Is there an ORM that plays with both type of storage? I didn't find one. Normally I would use sqlalchemy to make sure people can use MySQL/PostgreSQL/MSSQL/etc if they want, but adding the NOSQL to the picture seems more complicated than I initially thought.

I have some requirements like:

  • I don't want to enforce any storage backend, this is to ensure that it doesn't scare people from using the app.
  • it must support data schema migration (during installation or upgrade procedures)

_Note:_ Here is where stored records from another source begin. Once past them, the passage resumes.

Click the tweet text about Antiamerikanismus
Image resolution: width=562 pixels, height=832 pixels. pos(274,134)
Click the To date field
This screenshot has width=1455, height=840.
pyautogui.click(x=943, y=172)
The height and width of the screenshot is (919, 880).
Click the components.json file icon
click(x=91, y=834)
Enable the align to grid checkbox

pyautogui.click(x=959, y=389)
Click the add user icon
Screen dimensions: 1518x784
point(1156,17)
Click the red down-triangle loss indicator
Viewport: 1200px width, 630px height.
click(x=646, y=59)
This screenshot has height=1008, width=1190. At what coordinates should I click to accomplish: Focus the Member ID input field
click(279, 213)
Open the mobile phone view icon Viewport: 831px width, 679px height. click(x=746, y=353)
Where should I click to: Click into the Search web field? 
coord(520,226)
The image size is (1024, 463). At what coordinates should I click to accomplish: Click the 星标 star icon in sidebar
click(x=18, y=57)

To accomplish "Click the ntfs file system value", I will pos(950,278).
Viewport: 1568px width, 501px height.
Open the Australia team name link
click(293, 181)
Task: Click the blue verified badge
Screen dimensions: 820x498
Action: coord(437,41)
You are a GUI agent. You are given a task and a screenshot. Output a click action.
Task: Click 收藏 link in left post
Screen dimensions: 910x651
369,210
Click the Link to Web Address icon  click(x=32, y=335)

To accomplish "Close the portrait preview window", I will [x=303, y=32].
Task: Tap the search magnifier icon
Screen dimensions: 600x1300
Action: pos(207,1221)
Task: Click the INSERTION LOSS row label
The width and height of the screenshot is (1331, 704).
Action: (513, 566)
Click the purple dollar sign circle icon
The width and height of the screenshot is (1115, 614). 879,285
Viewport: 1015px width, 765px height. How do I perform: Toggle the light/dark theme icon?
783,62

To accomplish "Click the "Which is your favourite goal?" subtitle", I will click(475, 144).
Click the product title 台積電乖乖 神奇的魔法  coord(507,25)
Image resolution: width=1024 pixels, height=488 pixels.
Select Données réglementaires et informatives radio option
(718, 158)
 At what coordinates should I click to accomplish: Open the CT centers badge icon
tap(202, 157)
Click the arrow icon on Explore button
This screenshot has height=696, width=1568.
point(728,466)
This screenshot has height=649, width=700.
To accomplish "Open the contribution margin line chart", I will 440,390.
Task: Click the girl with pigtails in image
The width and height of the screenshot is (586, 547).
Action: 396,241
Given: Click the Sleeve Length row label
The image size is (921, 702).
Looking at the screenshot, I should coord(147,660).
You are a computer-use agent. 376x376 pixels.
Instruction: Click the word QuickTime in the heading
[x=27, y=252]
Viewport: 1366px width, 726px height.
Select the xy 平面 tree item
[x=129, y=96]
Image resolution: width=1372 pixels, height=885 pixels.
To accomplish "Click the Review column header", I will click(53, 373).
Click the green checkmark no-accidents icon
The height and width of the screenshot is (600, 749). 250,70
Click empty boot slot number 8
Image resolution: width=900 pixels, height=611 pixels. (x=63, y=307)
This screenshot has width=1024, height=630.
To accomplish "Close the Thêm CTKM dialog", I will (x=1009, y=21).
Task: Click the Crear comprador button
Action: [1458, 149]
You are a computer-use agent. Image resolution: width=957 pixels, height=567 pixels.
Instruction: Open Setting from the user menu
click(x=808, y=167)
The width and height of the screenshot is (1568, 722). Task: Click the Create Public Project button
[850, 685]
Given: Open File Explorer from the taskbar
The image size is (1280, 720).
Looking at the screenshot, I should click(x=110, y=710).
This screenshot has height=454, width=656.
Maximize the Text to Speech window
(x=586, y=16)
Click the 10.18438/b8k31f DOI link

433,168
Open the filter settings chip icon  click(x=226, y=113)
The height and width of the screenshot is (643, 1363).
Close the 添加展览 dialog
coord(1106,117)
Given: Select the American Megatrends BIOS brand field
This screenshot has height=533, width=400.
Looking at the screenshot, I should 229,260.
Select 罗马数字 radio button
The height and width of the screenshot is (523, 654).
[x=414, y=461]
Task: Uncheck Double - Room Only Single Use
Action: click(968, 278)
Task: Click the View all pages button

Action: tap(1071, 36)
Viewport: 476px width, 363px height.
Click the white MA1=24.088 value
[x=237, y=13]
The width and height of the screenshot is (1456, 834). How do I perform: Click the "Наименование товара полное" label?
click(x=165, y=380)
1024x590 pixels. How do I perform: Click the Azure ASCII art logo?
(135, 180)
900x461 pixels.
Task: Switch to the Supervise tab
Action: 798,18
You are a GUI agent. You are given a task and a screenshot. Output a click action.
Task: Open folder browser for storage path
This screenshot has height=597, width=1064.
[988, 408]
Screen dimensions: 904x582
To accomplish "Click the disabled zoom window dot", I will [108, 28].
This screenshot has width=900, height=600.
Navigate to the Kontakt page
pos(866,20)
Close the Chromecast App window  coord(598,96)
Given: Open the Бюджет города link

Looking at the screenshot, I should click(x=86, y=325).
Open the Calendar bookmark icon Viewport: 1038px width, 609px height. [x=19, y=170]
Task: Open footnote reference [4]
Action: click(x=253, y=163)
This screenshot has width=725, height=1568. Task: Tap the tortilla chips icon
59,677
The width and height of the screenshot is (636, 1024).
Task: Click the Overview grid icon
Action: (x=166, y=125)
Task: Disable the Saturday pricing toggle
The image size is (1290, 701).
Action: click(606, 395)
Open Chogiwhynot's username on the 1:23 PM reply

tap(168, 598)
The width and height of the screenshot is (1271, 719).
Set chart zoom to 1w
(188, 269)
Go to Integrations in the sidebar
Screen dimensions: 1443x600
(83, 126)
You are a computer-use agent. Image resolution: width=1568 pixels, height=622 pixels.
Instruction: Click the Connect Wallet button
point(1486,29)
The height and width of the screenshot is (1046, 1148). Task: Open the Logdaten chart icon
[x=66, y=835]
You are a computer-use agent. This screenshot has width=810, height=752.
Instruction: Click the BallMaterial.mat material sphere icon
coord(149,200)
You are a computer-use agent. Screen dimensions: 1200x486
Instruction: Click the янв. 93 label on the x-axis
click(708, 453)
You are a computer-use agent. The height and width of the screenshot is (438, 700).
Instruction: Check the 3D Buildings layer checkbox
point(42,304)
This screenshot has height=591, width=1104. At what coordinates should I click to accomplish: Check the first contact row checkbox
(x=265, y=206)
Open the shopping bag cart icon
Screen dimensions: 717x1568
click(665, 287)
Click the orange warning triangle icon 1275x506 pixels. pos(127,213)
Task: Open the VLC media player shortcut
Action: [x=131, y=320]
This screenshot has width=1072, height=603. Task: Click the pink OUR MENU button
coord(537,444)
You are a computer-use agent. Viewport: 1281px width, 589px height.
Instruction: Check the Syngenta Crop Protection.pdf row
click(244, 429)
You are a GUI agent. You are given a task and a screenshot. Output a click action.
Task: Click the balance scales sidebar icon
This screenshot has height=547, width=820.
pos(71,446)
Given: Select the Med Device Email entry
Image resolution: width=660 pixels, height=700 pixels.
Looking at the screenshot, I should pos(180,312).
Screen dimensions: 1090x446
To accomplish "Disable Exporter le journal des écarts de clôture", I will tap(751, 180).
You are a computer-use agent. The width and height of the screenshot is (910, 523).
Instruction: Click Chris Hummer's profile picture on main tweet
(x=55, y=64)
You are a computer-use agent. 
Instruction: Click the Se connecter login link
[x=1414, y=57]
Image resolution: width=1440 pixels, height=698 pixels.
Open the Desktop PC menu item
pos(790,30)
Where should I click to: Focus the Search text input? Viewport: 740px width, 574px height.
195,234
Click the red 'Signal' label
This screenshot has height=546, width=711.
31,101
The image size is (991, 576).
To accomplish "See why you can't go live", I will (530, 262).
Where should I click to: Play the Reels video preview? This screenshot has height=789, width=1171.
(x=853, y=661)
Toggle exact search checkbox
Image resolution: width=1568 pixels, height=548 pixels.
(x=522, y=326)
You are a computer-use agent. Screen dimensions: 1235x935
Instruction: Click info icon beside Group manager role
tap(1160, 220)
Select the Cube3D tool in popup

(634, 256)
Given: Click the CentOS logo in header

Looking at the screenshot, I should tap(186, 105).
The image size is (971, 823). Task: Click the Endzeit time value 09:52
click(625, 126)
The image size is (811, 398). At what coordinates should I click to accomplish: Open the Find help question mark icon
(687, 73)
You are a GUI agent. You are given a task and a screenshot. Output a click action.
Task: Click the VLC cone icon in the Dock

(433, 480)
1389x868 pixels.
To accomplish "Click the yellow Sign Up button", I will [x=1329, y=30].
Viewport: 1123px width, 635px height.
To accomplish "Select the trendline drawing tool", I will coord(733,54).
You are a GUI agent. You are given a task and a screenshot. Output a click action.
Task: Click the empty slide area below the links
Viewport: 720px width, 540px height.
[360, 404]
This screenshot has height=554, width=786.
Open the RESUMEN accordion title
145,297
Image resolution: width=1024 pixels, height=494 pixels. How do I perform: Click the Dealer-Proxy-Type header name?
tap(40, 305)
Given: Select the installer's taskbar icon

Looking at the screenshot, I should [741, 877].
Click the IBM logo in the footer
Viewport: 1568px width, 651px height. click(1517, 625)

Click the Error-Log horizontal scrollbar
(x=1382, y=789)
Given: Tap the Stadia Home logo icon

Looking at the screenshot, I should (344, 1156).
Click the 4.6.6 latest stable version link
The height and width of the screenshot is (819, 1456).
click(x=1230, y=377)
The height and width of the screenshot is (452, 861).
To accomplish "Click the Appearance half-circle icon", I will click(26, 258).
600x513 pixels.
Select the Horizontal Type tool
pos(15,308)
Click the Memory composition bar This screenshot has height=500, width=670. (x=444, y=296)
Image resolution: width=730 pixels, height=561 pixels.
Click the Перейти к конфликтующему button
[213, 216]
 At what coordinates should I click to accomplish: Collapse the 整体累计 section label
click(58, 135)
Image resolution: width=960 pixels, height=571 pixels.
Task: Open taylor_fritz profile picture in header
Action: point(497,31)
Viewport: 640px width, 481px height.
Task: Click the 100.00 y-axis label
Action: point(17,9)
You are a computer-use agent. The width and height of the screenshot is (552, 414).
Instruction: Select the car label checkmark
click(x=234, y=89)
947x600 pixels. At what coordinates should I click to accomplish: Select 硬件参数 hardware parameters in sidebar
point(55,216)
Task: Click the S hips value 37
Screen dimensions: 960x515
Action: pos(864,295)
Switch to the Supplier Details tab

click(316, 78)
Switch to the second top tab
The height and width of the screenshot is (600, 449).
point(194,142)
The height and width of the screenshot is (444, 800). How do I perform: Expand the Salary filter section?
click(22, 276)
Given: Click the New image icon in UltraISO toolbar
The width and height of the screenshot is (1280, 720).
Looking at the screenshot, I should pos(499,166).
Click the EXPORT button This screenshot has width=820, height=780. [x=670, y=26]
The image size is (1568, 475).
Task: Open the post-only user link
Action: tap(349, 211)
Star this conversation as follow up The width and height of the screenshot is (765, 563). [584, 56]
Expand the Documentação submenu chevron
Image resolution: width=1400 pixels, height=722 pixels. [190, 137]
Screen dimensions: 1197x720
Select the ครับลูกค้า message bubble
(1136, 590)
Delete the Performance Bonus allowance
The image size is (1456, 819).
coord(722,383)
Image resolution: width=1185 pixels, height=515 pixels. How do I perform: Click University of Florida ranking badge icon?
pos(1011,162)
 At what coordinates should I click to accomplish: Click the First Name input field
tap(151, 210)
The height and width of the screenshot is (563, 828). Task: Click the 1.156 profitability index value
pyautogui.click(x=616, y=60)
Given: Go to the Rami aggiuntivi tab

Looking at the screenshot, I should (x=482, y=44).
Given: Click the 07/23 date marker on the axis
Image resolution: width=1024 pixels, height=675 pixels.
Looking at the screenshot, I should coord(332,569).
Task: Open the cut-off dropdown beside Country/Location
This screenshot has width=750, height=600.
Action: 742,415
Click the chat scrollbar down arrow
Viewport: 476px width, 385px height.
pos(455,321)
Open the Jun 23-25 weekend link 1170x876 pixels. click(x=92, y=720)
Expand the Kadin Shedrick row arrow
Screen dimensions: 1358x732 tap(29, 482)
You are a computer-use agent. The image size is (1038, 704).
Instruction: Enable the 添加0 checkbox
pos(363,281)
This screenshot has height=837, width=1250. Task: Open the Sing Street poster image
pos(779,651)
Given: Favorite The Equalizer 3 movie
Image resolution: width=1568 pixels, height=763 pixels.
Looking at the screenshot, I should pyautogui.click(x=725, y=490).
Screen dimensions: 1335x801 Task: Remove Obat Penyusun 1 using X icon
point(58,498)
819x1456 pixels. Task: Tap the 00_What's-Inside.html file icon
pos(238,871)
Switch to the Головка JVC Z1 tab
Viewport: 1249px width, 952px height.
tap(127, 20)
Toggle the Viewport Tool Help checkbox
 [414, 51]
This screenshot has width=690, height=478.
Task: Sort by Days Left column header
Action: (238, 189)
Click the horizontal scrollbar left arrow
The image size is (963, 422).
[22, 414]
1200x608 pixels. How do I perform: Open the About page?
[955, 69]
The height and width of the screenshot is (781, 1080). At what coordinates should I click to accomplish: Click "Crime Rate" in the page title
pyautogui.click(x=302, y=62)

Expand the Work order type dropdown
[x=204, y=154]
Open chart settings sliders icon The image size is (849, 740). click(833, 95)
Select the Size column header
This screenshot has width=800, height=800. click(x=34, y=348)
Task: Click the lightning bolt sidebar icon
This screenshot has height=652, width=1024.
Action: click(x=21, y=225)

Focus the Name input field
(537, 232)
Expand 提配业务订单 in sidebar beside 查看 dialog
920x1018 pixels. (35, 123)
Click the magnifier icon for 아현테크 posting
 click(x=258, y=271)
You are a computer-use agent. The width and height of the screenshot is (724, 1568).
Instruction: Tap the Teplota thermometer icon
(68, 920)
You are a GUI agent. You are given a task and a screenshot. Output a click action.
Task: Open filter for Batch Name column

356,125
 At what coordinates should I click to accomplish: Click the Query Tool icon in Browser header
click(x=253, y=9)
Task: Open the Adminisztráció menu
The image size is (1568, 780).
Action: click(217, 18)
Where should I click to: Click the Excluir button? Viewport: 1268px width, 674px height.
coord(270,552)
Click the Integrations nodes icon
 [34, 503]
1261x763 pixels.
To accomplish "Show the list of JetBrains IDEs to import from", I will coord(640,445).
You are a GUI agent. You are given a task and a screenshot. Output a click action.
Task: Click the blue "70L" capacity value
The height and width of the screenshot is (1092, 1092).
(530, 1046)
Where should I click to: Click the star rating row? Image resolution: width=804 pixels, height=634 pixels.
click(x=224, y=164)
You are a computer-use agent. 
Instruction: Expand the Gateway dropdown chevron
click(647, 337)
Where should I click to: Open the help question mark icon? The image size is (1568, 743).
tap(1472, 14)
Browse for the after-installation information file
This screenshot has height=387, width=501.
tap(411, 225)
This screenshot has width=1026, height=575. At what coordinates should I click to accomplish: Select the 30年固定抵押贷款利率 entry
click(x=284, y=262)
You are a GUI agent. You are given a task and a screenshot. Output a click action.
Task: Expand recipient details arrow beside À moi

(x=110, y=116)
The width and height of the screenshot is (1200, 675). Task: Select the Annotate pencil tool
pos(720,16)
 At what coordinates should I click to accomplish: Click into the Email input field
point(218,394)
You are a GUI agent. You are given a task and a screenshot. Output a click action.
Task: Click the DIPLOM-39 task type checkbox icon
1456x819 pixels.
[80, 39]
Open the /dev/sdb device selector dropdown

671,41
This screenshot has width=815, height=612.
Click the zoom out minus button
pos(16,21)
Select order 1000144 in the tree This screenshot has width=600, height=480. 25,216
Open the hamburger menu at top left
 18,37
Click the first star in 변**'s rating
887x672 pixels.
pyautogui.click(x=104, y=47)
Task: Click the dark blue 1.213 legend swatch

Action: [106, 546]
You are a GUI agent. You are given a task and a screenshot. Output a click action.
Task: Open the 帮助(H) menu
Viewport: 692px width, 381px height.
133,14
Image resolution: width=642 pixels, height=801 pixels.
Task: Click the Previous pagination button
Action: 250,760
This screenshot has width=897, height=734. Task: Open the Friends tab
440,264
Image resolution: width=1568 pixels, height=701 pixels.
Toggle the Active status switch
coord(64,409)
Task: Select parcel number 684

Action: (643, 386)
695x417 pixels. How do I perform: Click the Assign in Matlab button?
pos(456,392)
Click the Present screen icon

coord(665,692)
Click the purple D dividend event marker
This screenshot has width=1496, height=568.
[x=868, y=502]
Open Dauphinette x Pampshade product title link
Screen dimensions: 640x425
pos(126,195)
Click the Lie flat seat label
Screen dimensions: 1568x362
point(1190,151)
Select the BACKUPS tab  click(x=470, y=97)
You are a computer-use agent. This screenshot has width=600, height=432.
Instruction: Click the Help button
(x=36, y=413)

If you have any idea how I can architecture these requirements I would appreciate the help. Is it possible to create a structure like this:

    +-----+
    + app +
    +-----+
       |
+-------------+
+ Data Access +
+-------------+
        |
+-----------+
+ SQL/NOSQL +
+-----------+

Thanks

6 Answers 6

11

No there is nothing like that.

An ORM or a RDBMS can rely on SQL as minimal standard for abstracting the underlaying database. Most ORM are build on top of the Python DB API (which is implemented more or less complete by all RDBMS Python bindings).

For NoSQL there is neither a standard query language nor a standard driver API.

So there is nothing like that that works for both worlds.

There have been approaches for defining a common query language for NoSQL language.

For example there is JsonIQ

http://www.jsoniq.org/

But there is not much that help you in reality.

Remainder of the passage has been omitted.